[Start of Source excerpt]

Neanderthals hunted primarily large and dangerous game
Archaeologist Gerrit Dusseldorp studied Neanderthal “knowledge-intensity” and hunting strategies. His research revealed that Neanderthals were very capable hunters who, in poor environments, targeted primarily large and potentially dangerous game such as rhinoceros, brown bear and male bison and aurochs. As these animals are relatively rare this implies that Neanderthals had an in-depth knowledge and understanding of both their environment and animal behaviour. Thursday April 2nd 2009 Dusseldorp will defend his PhD thesis A view to a kill at Leiden University. A published version of his dissertation is now available at Sidestone Press.
The sophistication of Neanderthal behavioural strategies have been the subject of debate from the moment of their recognition as a separate species of hominin in 1856. In his book A view to a kill Dusseldorp presents a study on Neanderthal foraging prowess. Novel ethnographic and primatological insights suggest that increasing dependence on high quality foods, such as meat, caused the brain to evolve to a large size and thus led to highly intelligent hominins. From this baseline, the author studies the Neanderthal archaeological record in order to gain insight into the “knowledge-intensity” of Neanderthal hunting behaviour.

[End of Source excerpt]
[Start of Data to process]

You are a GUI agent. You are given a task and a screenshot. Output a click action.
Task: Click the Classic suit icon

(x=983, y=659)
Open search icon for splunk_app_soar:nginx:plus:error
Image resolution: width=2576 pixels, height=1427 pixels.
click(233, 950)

[End of Data to process]

▸ Job 1
In the Neanderthal hunting text, what is the title of Dusseldorp's PhD thesis?
▸ Job 2
Copy out the whole listing that follows the Neanderthal text, keeping every line exactly the same.

▸ Correct answer 1
A view to a kill

▸ Correct answer 2
You are a GUI agent. You are given a task and a screenshot. Output a click action.
Task: Click the Classic suit icon

(x=983, y=659)
Open search icon for splunk_app_soar:nginx:plus:error
Image resolution: width=2576 pixels, height=1427 pixels.
click(233, 950)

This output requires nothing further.